Your Majesty, the cessation of the final consciousness is called the aggregates of death. The arising of the initial consciousness is called the aggregates of birth.
Explanation: The Buddha said: Your Majesty, at the end of life, when the consciousness-mind ceases entirely, the five aggregates are called the aggregates of death. At the initial moment when the consciousness-mind arises, the five aggregates are called the aggregates of birth.
The magnitude of karmic offenses also lies in the actions of the mind, in the degree of hatred, and in whether there was hatred or an intent to kill. For example, suppose there is a complete living person inside a sack.

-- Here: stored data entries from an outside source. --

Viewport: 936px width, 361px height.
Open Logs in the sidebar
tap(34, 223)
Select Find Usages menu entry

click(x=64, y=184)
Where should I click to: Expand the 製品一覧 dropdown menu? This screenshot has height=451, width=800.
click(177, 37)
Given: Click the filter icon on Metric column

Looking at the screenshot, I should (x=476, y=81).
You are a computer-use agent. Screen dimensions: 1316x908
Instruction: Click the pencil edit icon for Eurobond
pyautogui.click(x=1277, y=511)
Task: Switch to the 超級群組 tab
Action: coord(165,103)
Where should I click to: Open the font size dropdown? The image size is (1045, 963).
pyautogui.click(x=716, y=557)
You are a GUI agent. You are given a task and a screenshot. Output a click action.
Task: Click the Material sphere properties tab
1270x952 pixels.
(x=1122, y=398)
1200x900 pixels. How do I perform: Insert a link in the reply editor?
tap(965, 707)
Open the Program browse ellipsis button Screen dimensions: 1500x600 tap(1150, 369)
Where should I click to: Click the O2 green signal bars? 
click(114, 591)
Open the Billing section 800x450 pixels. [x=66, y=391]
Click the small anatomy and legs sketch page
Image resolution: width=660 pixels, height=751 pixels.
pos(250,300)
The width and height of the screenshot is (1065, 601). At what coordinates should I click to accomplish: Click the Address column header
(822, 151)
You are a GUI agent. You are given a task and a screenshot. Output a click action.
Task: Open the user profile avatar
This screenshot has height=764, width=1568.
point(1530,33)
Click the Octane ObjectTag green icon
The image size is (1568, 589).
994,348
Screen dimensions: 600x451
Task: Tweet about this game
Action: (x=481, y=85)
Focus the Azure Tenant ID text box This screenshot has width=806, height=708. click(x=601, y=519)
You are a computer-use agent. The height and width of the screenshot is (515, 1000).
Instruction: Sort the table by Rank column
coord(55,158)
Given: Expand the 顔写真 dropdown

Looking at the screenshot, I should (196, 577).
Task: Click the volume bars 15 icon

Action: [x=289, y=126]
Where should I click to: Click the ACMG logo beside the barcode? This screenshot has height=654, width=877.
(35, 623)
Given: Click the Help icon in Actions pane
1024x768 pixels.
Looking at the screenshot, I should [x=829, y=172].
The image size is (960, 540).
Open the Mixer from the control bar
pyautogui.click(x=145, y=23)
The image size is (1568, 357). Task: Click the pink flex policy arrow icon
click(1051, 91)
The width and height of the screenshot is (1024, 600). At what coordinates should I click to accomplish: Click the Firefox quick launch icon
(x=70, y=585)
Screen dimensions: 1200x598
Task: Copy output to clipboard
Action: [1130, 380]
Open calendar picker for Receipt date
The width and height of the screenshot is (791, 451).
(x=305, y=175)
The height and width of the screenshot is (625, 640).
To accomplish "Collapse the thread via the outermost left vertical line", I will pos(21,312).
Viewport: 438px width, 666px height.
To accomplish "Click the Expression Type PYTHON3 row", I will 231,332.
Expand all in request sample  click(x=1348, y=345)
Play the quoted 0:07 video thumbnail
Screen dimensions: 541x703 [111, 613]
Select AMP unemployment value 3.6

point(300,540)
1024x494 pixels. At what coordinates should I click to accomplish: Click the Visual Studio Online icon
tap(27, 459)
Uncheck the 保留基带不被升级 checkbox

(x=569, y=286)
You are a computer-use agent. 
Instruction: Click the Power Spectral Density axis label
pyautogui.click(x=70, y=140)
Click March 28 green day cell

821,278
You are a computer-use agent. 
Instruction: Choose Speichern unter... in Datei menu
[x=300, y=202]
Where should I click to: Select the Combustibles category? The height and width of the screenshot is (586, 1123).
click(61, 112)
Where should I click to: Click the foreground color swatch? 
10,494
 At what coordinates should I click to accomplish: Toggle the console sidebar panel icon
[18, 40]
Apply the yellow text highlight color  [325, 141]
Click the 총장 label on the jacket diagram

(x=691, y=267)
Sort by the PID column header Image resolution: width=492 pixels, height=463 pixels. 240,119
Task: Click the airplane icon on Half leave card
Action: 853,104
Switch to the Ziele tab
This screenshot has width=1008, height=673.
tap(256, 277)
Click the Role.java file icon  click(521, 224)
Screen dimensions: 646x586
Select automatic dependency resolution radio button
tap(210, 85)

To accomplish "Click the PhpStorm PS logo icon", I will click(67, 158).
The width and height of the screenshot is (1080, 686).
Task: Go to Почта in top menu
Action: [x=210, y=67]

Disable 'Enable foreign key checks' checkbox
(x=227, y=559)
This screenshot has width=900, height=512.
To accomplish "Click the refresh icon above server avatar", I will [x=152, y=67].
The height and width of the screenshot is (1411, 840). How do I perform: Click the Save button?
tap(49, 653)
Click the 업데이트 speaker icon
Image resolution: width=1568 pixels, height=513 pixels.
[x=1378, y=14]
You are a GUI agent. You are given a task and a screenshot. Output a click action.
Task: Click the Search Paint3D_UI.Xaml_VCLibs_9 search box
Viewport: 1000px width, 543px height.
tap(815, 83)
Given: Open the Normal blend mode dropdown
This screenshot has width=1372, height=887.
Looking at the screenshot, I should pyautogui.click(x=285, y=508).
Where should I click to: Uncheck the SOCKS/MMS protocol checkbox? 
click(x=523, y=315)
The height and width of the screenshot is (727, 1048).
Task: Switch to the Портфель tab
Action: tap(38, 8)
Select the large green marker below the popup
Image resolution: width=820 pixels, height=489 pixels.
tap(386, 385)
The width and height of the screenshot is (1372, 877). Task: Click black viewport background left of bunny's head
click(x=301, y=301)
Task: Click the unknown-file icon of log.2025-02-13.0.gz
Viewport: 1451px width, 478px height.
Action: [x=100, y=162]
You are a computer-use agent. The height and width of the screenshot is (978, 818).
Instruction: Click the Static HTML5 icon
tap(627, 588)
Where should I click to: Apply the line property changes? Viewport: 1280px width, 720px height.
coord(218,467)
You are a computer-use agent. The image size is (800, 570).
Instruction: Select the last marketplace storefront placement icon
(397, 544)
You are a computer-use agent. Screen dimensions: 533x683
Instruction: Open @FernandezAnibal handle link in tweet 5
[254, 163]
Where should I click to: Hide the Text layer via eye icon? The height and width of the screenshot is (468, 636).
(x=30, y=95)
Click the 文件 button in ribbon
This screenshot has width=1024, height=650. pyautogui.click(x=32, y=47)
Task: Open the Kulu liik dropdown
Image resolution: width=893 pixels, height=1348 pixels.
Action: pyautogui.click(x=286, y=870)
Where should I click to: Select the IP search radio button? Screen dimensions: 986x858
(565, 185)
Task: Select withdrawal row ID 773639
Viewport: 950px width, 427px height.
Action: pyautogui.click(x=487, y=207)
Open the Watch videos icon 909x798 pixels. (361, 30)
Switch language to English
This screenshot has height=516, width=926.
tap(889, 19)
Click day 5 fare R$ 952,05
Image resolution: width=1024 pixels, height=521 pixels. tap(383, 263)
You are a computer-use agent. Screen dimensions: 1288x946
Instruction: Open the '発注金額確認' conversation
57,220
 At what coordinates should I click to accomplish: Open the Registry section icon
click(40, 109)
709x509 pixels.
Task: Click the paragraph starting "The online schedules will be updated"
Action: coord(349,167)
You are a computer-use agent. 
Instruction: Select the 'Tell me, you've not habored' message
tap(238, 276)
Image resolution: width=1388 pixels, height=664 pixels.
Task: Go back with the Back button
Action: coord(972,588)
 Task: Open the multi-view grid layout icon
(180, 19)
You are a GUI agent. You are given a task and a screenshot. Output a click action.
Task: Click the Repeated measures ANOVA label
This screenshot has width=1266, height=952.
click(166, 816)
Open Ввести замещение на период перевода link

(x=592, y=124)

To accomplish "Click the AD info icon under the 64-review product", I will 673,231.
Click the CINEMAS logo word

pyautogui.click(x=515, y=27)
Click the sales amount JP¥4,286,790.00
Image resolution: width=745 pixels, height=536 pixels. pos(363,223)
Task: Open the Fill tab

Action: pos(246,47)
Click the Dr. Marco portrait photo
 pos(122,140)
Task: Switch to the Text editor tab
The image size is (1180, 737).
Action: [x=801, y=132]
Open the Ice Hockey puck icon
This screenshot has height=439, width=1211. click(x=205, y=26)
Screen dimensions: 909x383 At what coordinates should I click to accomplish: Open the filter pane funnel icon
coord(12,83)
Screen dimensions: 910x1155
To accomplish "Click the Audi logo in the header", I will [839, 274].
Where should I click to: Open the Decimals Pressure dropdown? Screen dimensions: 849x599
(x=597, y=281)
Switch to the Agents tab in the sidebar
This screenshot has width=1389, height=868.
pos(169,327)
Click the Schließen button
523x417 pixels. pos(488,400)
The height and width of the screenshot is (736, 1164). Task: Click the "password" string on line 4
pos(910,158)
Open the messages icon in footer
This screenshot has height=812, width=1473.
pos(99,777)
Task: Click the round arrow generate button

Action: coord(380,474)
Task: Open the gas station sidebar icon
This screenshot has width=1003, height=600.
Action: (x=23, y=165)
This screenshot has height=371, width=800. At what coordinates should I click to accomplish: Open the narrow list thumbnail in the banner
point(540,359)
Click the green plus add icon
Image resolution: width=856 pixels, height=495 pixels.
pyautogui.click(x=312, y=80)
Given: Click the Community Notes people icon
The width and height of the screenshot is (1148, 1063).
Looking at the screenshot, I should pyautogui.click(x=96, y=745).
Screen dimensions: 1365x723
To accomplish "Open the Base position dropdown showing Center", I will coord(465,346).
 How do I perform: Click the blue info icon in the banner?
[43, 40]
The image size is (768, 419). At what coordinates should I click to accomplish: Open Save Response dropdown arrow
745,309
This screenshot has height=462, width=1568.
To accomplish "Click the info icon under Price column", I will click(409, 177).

If a person unintentionally kills him, not knowing there was a person inside the sack but thinking it was an inanimate object, and thus stabs it with a knife, resulting in death, this does not count as intentional killing. After death, such a person will not fall into hell to receive retribution. Nevertheless, in the future when encountering that person, he will also be unintentionally killed by that person once, though he will not fall into hell to suffer evil retribution. When killing, one must look at whether it was done with intent or without intent. Intentional killing constitutes the offense of killing, belonging to the karma of murder; unintentional killing is not a complete act of killing, but there is still karmic retribution. On the other hand, if the sack contained a piece of wood, an inanimate object, and not a person, but someone, out of hatred, mistook it for another person and killed it—though the wood was not a living being, killing it would be like chopping firewood—but because the mind harbored hatred and the intent to kill, treating it as a person to kill, this offense is great. The magnitude of the offense depends on the state of mind.
If one crushes an ant to death with an extremely malicious mind, this offense is also very great because the hatred is too severe; it differs from ordinary killing. Ordinary killing is sometimes unintentional, sometimes carrying a slight degree of hatred, and the karmic retribution is entirely different. Therefore, the judgment in law is also like this: it distinguishes between intentional killing and unintentional killing, and the sentencing results are different.
To summarize: Cultivation practices involve cultivating the deluded mind of the seventh consciousness. When the deluded mind is well-cultivated and the mind becomes pure, when there are no seeds of evil karma in the ālaya consciousness, one becomes a Buddha and can recover one’s original true nature. Currently, the karmic seeds contained within our ālaya consciousness are defiled, containing ignorance; our mind of the seventh consciousness has afflictions of greed, hatred, and delusion. The Buddha’s mind of the seventh consciousness is completely pure, having already transformed consciousness into wisdom, utterly devoid of self.